**** Source extract ****

By Bryancalabro, via Wikimedia Commons

Every year on the anniversary of the Roe v. Wade decision, the March for Life holds their annual protest in Washington D.C. Every year their goal is the same- the removal of a person’s right to choose abortion. But this year, the tone of the event may be different, at least for some participants.

Following the recent Hobby Lobby decision over contraceptive coverage under the Affordable Care Act, many organizations have been filing suit to remove the requirement they cover contraceptives in their health plans. March for Life Education and Defense Fund, the nonprofit that organizes the protest, is no exception. In July 2014, they filed suit for that very purpose.

Although the group carefully avoids talking about whether birth control should be legal and available, it is certainly not friendly to the idea of hormonal birth control being available to the general public. In fact, in the lawsuit, the group refers to hormonal birth control such as the pill as “abortifacients,” a view that is almost universally rejected by medical professionals. And if this group believes contraceptives are the same as abortion, organizing a march against safe and legal abortion services includes opposing contraceptives.

While the country remains divided on the issue of abortion, that is not the case with contraceptives. And it is not surprising groups like this avoid talking about birth control when they can; 99 percent of U.S. women of reproductive age have used some form of birth control. It is worth wondering whether the participants in this march are aware of how this group’s ideal policies would affect half of our population.

It is also worth noting the clear falsehood in claiming that hormonal birth control causes abortion. It has been thoroughly refuted many times, regardless of how many times our elected officials and interest groups repeat this idea.

**** Records ****

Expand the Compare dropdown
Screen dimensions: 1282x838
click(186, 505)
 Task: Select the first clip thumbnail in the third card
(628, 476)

****
**** Records ****

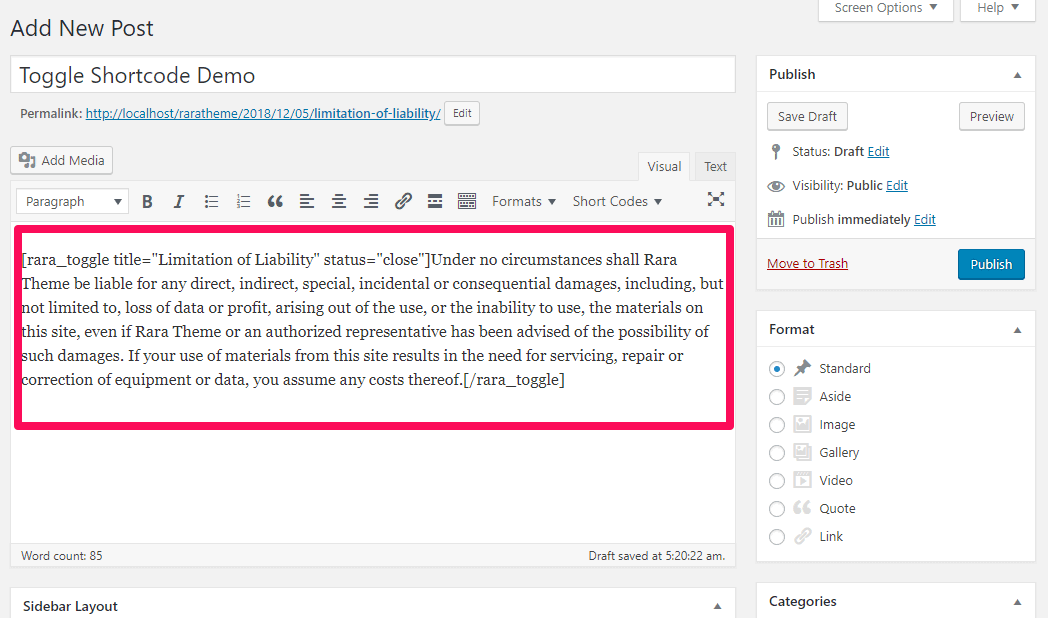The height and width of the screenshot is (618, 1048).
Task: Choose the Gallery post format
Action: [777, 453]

****

• **What you have to do**: Continue the piece about the March for Life and birth control from its last sentence. The entries have nothing to do with the piece about the March for Life and birth control.

• **Result of this task**:
When groups oppose access to birth control, they show their true colors in many ways. Seeking to restrict something 99 percent of women use shows that the anti-choice movement is less about “protecting the unborn” and more about controlling women and their reproduction.

This practice of conflating contraceptives with abortion has been happening in the anti-choice movement for some time, showing their dedication in setting reproductive health care aside from all other forms of health care. And this practice has real consequences in local, state, and national policy.

These consequences range from removing birth control coverage from health plans to restrictions on emergency contraceptives, to the refusal of long-acting reversible contraceptives (such as IUDs) as an option. This recently manifested itself in Kansas, with the Saline County Commission refusing to accept a grant for contraceptives, including IUDs, because the non-medically trained officials believed that an IUD is equal to abortion.

These dangerous attitudes toward birth control prevent many people from having access to the necessary tools to control their reproductive health. And when groups talk about opposing abortion rights, make no mistake: if they had their way, contraceptive rights would be on the chopping block as well.